In a hard-boiled manuscript I look for rays of light in the dark. There has to be something there among the bleakness to keep me going. The best of these books inspire a sense of moral outrage, a desire for justice for one who has been victimized, though these crimes can often be very dark and / or committed against very vulnerable members of our society, such as children, or pets, or the mentally and physically disabled. Of all the manuscripts that cross my desk, it is the hardboileds to which I hold the highest standard of writing. When you go into this territory, the writing must be stellar, engaging, striking, and crisp; it's the writing that keeps you engaged when the plot becomes too much to handle emotionally.

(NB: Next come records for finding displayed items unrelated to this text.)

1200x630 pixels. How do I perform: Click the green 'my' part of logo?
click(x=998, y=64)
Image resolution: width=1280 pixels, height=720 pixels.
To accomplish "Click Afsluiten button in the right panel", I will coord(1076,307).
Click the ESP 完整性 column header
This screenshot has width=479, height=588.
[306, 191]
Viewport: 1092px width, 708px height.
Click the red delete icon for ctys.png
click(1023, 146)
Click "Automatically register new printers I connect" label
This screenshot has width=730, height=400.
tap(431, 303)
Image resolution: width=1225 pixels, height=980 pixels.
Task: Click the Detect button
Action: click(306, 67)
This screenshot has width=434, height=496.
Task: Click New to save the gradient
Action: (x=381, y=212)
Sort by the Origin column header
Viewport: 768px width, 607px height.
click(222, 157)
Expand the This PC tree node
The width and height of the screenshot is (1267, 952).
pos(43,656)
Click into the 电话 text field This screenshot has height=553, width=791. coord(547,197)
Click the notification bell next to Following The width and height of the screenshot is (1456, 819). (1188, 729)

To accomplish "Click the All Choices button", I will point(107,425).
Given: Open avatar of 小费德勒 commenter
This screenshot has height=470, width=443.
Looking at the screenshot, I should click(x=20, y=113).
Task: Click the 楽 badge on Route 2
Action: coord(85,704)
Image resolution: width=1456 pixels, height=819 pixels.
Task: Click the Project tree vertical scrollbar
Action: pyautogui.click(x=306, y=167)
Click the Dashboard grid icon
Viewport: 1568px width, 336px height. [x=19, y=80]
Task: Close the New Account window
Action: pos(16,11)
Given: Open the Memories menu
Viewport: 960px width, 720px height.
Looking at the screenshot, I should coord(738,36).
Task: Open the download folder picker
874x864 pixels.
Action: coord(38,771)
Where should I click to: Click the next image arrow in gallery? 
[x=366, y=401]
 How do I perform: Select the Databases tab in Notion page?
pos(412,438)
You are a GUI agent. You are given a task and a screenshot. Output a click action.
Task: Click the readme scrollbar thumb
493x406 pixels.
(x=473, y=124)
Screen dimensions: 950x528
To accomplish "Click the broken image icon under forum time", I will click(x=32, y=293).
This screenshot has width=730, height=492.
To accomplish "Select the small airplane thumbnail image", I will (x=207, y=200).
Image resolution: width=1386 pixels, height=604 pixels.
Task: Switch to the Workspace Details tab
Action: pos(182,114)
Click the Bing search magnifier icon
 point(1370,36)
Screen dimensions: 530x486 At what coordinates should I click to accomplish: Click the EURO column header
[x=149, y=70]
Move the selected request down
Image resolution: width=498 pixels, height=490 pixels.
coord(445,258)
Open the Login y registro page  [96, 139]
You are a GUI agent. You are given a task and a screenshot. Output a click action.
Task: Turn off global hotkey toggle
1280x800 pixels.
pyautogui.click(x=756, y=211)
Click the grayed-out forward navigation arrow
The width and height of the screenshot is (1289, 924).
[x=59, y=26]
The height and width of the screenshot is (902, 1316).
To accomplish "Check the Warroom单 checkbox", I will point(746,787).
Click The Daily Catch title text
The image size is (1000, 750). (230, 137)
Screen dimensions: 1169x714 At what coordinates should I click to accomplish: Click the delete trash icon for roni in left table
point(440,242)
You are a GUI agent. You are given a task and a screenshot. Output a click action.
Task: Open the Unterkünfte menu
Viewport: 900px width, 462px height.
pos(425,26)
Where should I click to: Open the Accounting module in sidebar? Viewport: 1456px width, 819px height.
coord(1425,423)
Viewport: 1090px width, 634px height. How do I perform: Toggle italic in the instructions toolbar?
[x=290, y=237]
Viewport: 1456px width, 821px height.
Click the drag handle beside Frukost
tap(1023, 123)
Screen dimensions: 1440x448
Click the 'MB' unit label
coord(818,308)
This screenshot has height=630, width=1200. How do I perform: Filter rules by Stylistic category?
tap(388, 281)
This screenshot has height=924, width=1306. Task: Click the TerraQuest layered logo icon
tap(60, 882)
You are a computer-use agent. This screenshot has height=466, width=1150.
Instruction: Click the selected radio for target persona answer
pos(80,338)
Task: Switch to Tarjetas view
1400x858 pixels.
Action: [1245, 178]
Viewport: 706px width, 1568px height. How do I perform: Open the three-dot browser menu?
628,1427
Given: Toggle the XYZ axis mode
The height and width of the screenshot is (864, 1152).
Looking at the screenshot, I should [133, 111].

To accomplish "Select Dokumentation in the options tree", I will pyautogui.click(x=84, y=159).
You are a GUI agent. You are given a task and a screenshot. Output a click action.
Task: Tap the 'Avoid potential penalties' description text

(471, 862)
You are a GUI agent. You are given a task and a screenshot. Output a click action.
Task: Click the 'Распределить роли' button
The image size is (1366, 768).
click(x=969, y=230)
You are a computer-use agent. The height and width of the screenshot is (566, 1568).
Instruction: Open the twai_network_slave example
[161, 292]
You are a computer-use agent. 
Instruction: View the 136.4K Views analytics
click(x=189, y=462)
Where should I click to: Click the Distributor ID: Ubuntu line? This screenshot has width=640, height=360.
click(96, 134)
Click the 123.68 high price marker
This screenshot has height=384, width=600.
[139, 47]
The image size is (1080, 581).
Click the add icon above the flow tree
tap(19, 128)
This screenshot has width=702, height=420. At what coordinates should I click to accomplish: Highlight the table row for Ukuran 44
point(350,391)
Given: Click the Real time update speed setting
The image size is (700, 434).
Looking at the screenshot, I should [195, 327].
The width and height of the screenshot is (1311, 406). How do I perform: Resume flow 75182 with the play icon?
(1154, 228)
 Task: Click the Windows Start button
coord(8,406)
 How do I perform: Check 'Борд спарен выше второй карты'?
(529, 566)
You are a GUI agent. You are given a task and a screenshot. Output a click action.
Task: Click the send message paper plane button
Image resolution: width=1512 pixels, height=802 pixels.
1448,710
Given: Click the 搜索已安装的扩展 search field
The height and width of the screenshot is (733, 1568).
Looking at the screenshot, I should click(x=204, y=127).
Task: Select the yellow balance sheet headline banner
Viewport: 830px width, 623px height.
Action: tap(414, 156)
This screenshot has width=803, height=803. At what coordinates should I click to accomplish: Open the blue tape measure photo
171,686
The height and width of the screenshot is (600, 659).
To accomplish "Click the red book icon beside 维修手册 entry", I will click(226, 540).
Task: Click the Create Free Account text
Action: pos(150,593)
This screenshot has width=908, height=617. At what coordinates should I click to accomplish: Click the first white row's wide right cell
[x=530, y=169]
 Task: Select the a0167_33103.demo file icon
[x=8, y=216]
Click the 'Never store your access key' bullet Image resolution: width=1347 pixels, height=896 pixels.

6. SCREWBALL. Sigh. Here we get into the land of punning titles, which is at the top of my love/hate list (love 'em because the series can sell like hot cakes, hate 'em because they are often ridiculous or embarrassing). There are many people out there attempting to write screwball "humorous" mysteries, but very few who do it well. This is a sub-genre that just sets my teeth on edge, because I subscribe to the belief that humor is the natural result of a way with words, rather than a blatant attempt to be funny. I read reviews of absolutely horrid books in which reviewers go ga-ga, gushing about how much they love the characters, the setting, the wacky hijinks, and so forth, and I wonder if I have any right to be in my job, because my own feelings clearly do not match those of the book-buying public.
For a long time, I read the first couple of chapters of these books, admonishing myself to keep an open mind. Finally, a couple of years ago, I gave up. Our assistant now knows to pass these on to my wonderful colleague who is simply a stellar editor of such fare.
7. PET DETECTIVES. See #6. These manuscripts make me want to scream. I have read a few of the major series and just cannot see the appeal. This is ironic, I think, because my family hosts quite a menagerie, and as I write this our office cat is rubbing against my legs (I'm her favorite). I love her, and the guinea pig, fish, three dogs, and two cats at home, but I have no desire to see any of them solve crimes. Thus--the manuscripts go to my colleague who at least gives them a fair shake. Honestly, I don't know what to say about what makes a good pet detective manuscript vs. a bad pet detective manuscript, as I think they are all bad.